Theories of Mongol conquest

Engraving with six ovals containing portraits of the emperors of Peru.Emperors of Peru.Theories of Mongol settlement and conquest of South America are largely discredited now. Nevertheless, the author of this 19th century work 'ventures confidently to affirm that Peru, Mexico, and other countries in America were conquered by the Mongols, accompanied with elephants, in the thirteenth century.'

The diverse tribes which were conquered by the Mongols, including 'the savages of Quillacena, who pierce the cartilage between the nostrils, and hang thereon an ornament of gold, silver, or copper', are described, as well as the impressive building feats of the Incas. The author also explores the mythical origins of the Inca Empire that came to dominate the western part of pre-Columbian South America and these coalesce intriguingly with his assertions of Mongol heritage:

The opinion of the writer is, that Mango Capac, the first Inca of Peru, was a son of the Grand Khan Kublai, and that Montezuma’s ancestor was a Mongol grandee from Tangut, very possibly Assam.

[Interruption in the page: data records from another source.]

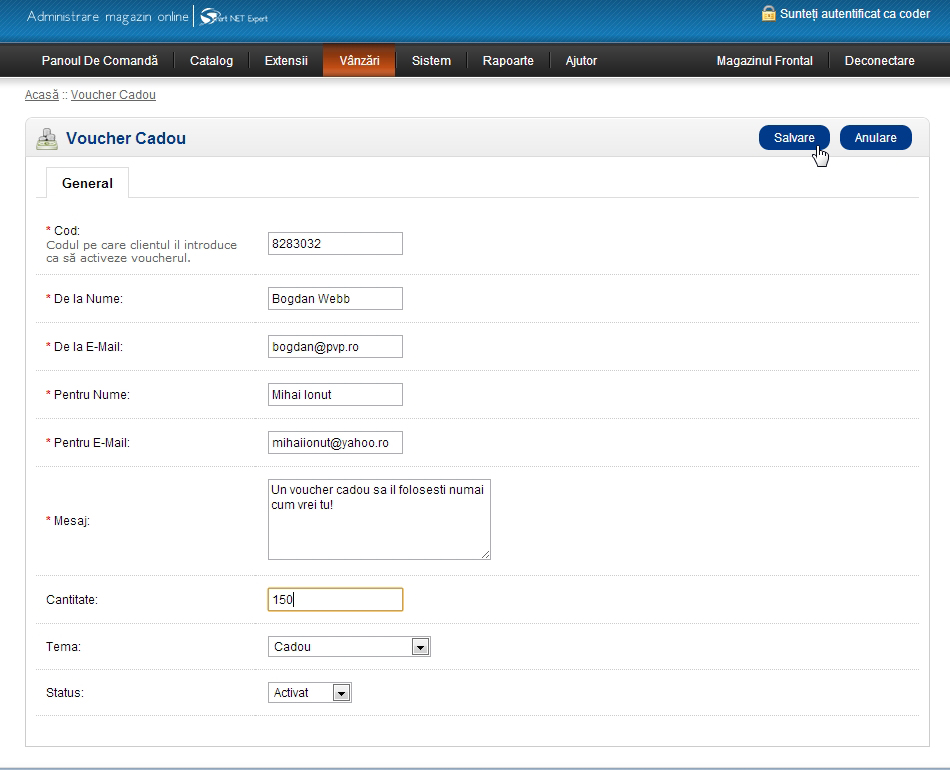Open the Tema dropdown

pyautogui.click(x=349, y=647)
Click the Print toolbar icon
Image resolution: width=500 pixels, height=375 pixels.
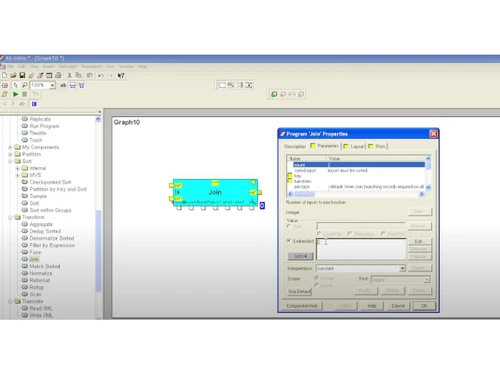point(58,76)
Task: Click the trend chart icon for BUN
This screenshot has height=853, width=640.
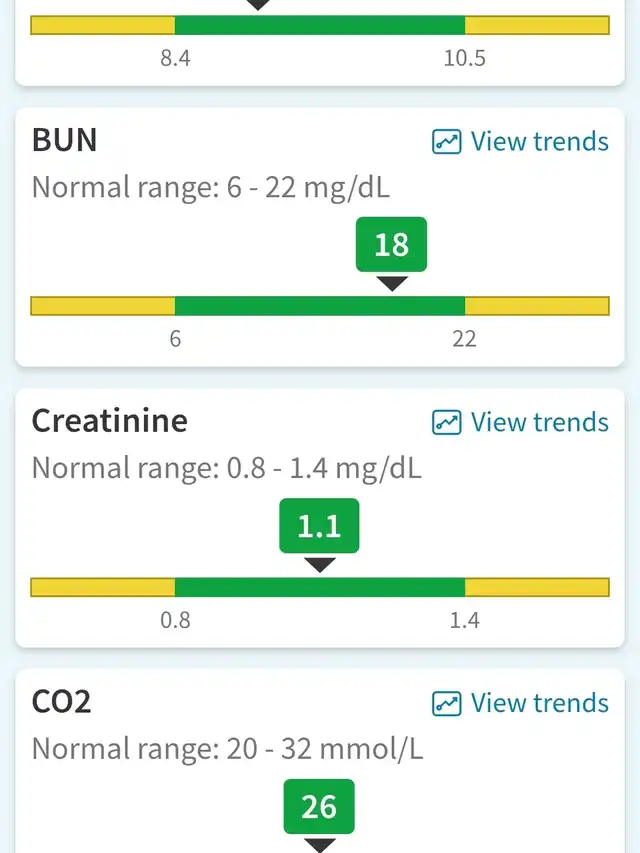Action: coord(446,142)
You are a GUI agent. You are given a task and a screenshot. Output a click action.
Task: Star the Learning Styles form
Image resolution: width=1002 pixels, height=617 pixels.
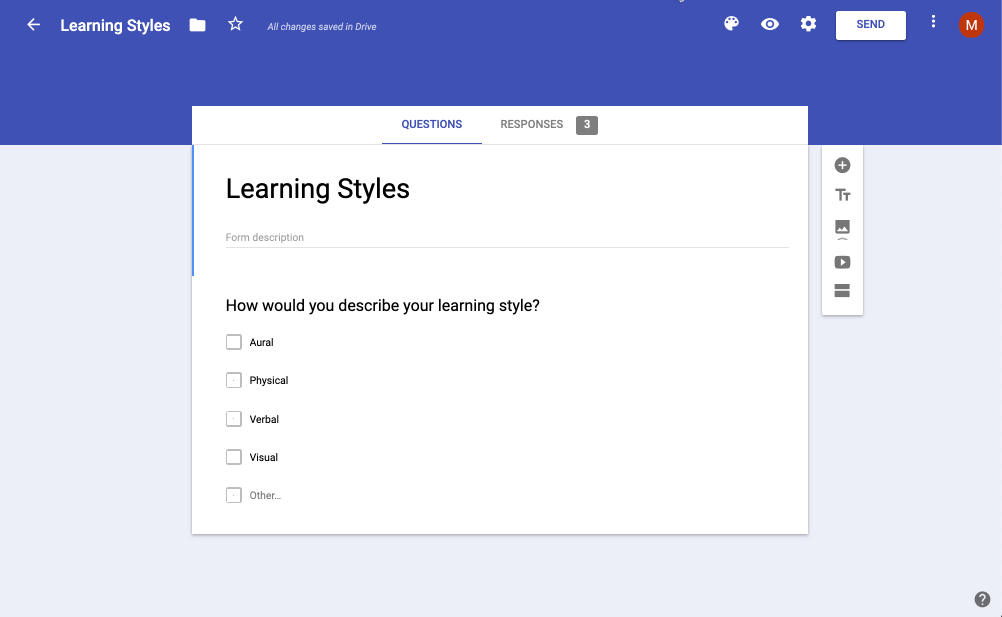coord(236,24)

The plates in the work are apparently derived from a 17th century document which was later reprinted. Its early format is explained below:

Their genealogical tree was painted upon an ell and a half of Chinese white taffeta, upon which the Incas are represented, in the antique stile, at half-length, with their head-dress, ear-pendants, and a partisan in the hand, in lieu of a sceptre.